I awoke to a melody of bird songs the following morning and had to go for a walk over reindeer lichen and ripening blueberries before I found Darrell coming back from an early excursion. The truck rumbled back down the logging trail and into a open area where we set up the tent and stowed the boat trailer.
Having wheeled the boat down the lane to the smaller lake, we paused a moment to enjoy the soft, sweet smell of the pines, the continuing melody of the birds, the circus of northern leopard frogs leaping at our feet, and purple blooms of the pickerelweed.
The small lake held a healthy population of largemouth bass, and a ridiculously abundant population of baitfish. Every little bay was crammed with massive schools of bait. We were looking forward to doing some frog fishing in the slop using our Scum Frogs, but the bass wanted nothing to do that. They were deeper. Spinnerbaits, crankbaits, and a wacky-rigged senko were able to trigger some bites. I even pulled out the fly rod out and had a few take a streamer. Darrell had the most luck pitching a texas-rigged creature bait.
The baitfish weren’t small.
First fish of the trip.
We saw bigger ones, even lost a couple of them, but the smaller ones were the only ones really willing to play.
After a day and a half in the smaller lake, we dragged the boat back up the lane and put it into the big lake.
The bigger lake was the scene of some epic smallmouth bass fishing a few years back, but try as we might, we couldn’t seem to find anything but the little ones. I simplified and starting tossing out a curly-tailed grub. It caught me a lot of fish, but still nothing of size.
Working around one of the islands, I cast out a chatterbait and reeled back at a quick pace. Smash! First big fish of the trip and I watched a beautiful smallie jump out of the water. The net-man was a little slow, and after playing her close to the boat, all I got was a splash of water as she threw the hooks and disappeared.
With my adrenaline pumping, I had to focus on slowing down my retrieve so I could keep the lure in the water.
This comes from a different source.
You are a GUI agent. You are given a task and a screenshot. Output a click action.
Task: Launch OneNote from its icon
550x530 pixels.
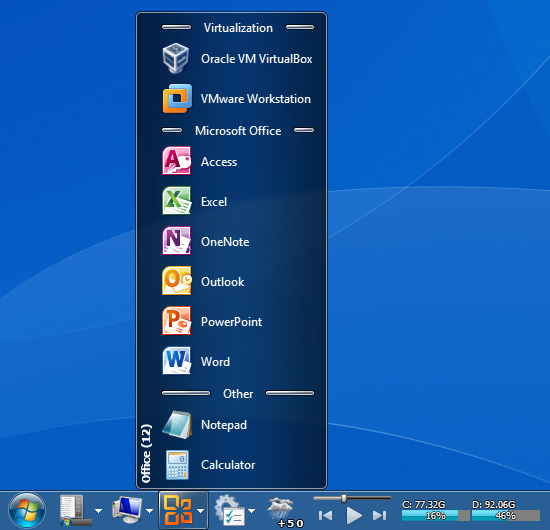click(x=176, y=241)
A few minutes later I pulled in another smallie and this time it made it into the boat for quick pic and then was released. Darrell maneuvered the boat back to the beginning of that drift, and we started casting at a patch of lily pads. Fish after fish came off of that patch, each bigger than the last. My face was sore from grinning, and Darrell couldn’t stop laughing. We visited this spot a few more times before the end of our trip.
Darrell definitely caught the most beautiful fish of the trip. This picture doesn’t do it justice.
Another great one. Not the biggest ever, but still a lot of fun.
Over the course of four days we caught several fish, saw some breathtaking scenery, explored new areas, observed an amazing variety of bird species, and even saw a wolf. We also caught up on a lot of missed sleep since the mosquitoes chased us to the tent before dark. After dark there were enough of them to carry us away.
On that final morning I found myself getting grumpy at the thought of having to leave such a perfect area. How could anyone want to leave two beautiful lakes and all that amazing wilderness? We had one final fish around the lake and managed to pull a couple more in before we had to load the boat on the trailer.
Slightly smaller, but always appreciated.
This one nailed my jig the moment it hit the water.
On our last visit to this area, we had some fun getting the boat out of the lake. This was no different. We may have had a smaller boat this time, but the launch had filled in with even more sediment. I’m always happy to have Darrell around in moments like this. He seems to know how to solve them.
The truck sank into the mud pretty quickly.
Darrell brought the boat over, needing to push-pole it for the last bit.
Then he lifted the boat onto the trailer, winched it in, and drove out. All in all, pretty painless.
Two happy and exhausted anglers.
As usual, I felt like crying as we pulled back out onto the road. I really hate leaving this place. Even though I’ve only been up there a few times, it surprisingly feels like home. There’s always a part of me left up there.
The glum mood finally dissipated as I thought about returning to all of my animals. I scrolled through the fish pictures and felt a smile return to my face. As vacations go, I’d say this was a successful one.